Los circos se están muriendo y más allá de nostalgias pueblerinas, queda el hecho de cómo una medida de esta naturaleza incide en el empleo o la falta de trabajo y si en menos de un año se han ido 25 de 30 carpas en el DF y la Zona Metropolitana, en todo el país ya han retirado sus lonas 50 de 300 espectáculos populares de esta naturaleza.
Obviamente en México ocurren cosas mucho más graves. El maltrato a las mujeres, por ejemplo. La trata de personas, las alianzas entre policías y delincuentes; la corrupción generalizada, pero a veces las pequeñas tragedias (chicas para quien no las sufre) nos tiran al suelo (como decían los cursis de antaño) las alas del corazón.

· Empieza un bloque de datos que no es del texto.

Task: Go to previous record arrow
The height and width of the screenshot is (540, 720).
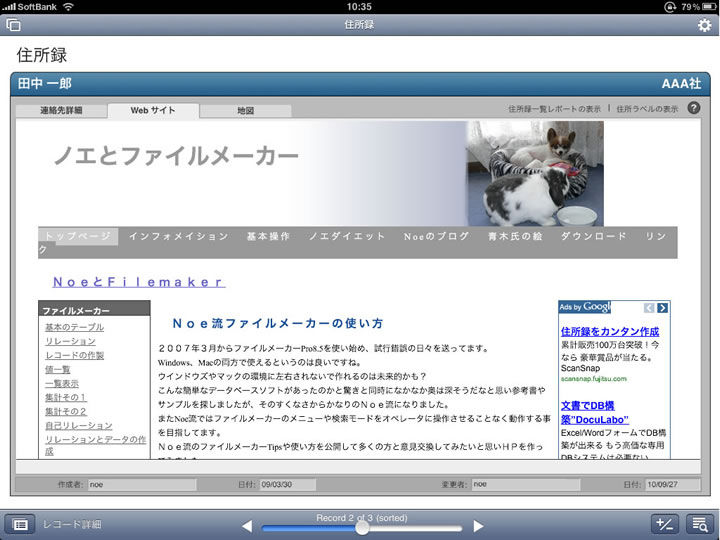Action: tap(247, 526)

A partir de una legislación cuyo mejor sentido es el oportunismo, el Partido Verde Ecologista de México logró algo a todas luces inconveniente: la quiebra de muchos circos, algunos de ellos de añeja tradición. Y todo en el nombre de la protección a los animales.
Nadie en su sano juicio puede felicitar a los domadores abusivos ni a los dueños de circos cuyos animales sufren privaciones, golpes o tratos innobles. Los animales del espectáculo (felinos, caballos, simios, perros, cebras, hipopótamos, elefantes y demás) son parte de gruesas inversiones y no es mediante la tortura gratuita como alguien protege su dinero.
Los semovientes son parte de un engranaje comercial en la industria del espectáculo y, al haberse roto su adecuada explotación (no su inadecuado trato, conste), se ha desquiciado una actividad productiva, entretenida y en muchos aspectos de añejo contenido cultural.
Los circos han sido durante mucho tiempo reductos de un mundo perdido. Cercano, sí, a los tiempos pasados, pero eso son a fin de cuentas las tradiciones. Valores y hábitos repetidos hasta incrustarse en los pueblos como parte de su identidad. El circo ha sido un espectáculo noble durante siglos, a pesar o gracias a —como se quiera ver— la explotación de los animales, ya sea para erizar la pelambre de los niños asustados cuando el domador mete la cabeza en las fauces de un león o para reír simplonamente con las maromas de un mico, o los saltos eléctricos de un perro bailarín al cual de seguro adiestraron con la vara y la comida. ¿Y?
Pero la información difundida el fin de semana nos habla de cosas tan tristes como esa colombina vestida de gitana flamenca o el descorazonado Pierrot, frustrado y sin mandolina, por un amor desleído bajo la luz de la luna.
Muchos reímos con las simplezas de los payasos cirqueros y otros tantos quedamos atónitos ante el talento coreográfico de un elefante aburrido en su grotesco balanceo. Hoy ni paquidermos ni payasos.
Los circos se están muriendo y más allá de nostalgias pueblerinas, queda el hecho de cómo una medida de esta naturaleza incide en el empleo o la falta de trabajo y si en menos de un año se han ido 25 de 30 carpas en el DF y la Zona Metropolitana, en todo el país ya han retirado sus lonas 50 de 300 espectáculos populares de esta naturaleza.
La noticia no debería alegrar a nadie.
Son cientos de familias arrojadas al desempleo cuando se pudo haber ordenado una más estricta supervisión en el trato y cuidado de los animales, pero la demagogia no conoce matices, especialmente cuando se trata de lograr el aplauso de unos cuantos y ponerse al día con la corriente “animalista”.
Pero estos demagogos han logrado ampliar aquel diagnóstico de José Pagés: tenemos café sin cafeína, cigarrillos sin nicotina, periódicos sin periodistas, circos sin animales y (obviamente y cada vez más) partidos políticos... sin políticos.
Hoy los desempleados del circo celebran, a su modo, la crisis económica. Más desempleo, menos inversiones, más frustración social y… más dinero para los “grillos”, únicos animales de los cuales nos deberíamos deshacer.